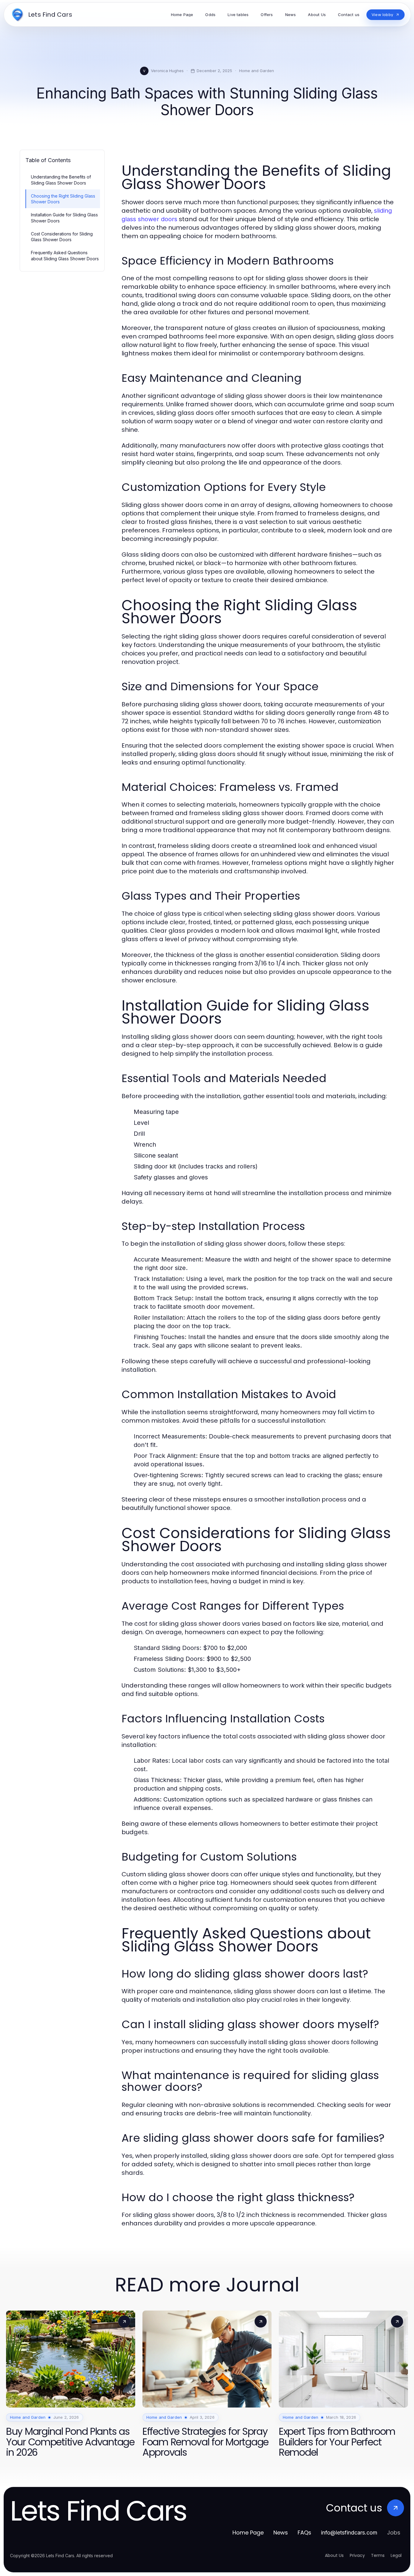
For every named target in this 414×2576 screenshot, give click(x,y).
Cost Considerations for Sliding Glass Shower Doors (62, 236)
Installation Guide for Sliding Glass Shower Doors (64, 217)
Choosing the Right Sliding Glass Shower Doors (63, 198)
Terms (378, 2555)
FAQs (304, 2532)
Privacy (357, 2555)
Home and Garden (256, 70)
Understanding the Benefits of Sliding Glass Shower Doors (61, 179)
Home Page (248, 2532)
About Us (334, 2555)
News (280, 2532)
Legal (396, 2555)
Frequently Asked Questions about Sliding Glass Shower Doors (65, 255)
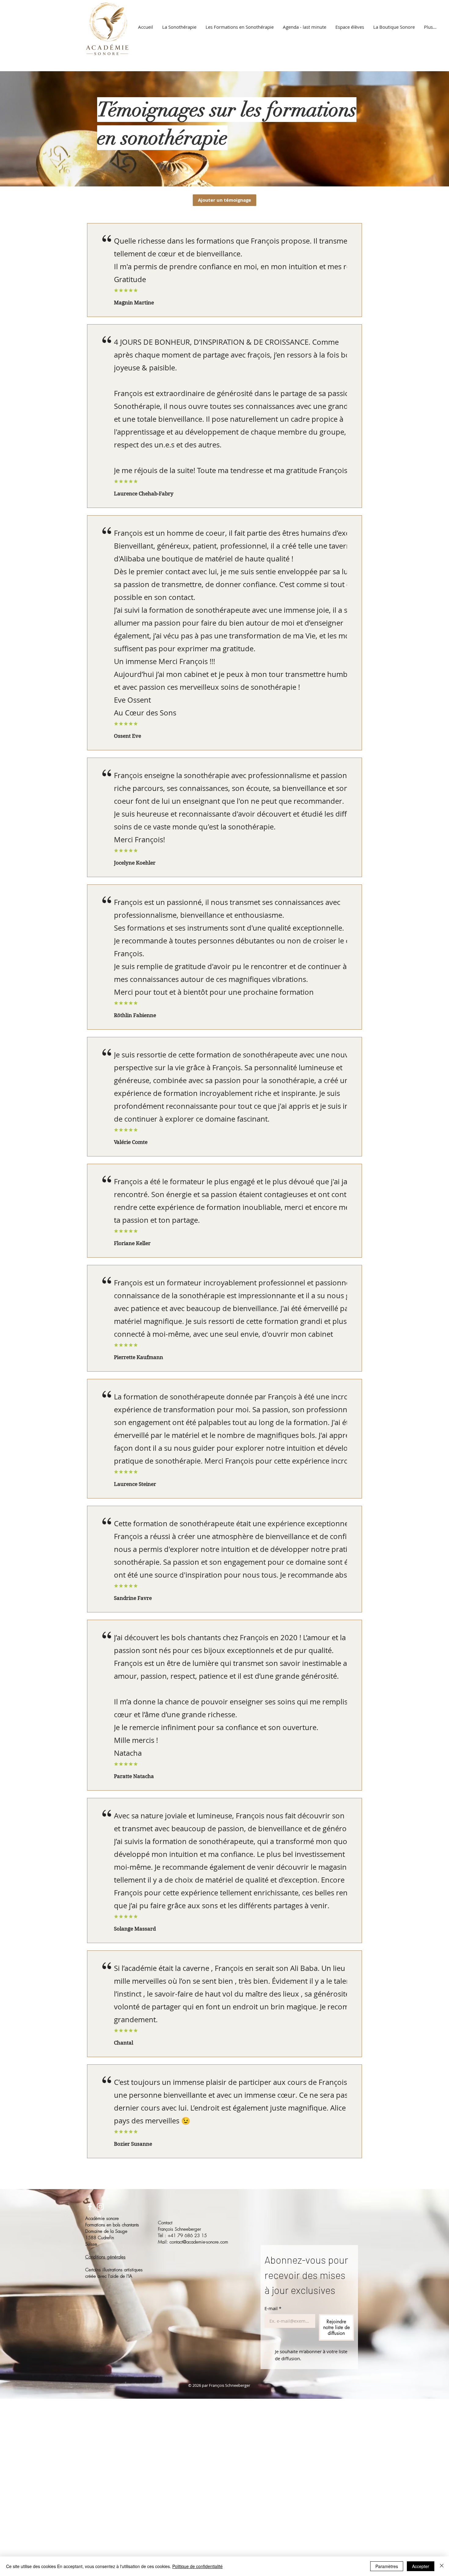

About this task: Reproduce the material exactly; omit the pictures.

Result:
For every named target in this 414×2576 screenshot, give click(x,y).
Cost Considerations for Sliding Glass Shower Doors (62, 236)
Installation Guide for Sliding Glass Shower Doors (64, 217)
Choosing the Right Sliding Glass Shower Doors (63, 198)
Terms (378, 2555)
FAQs (304, 2532)
Privacy (357, 2555)
Home and Garden (256, 70)
Understanding the Benefits of Sliding Glass Shower Doors (61, 179)
Home Page (248, 2532)
About Us (334, 2555)
News (280, 2532)
Legal (396, 2555)
Frequently Asked Questions about Sliding Glass Shower Doors (65, 255)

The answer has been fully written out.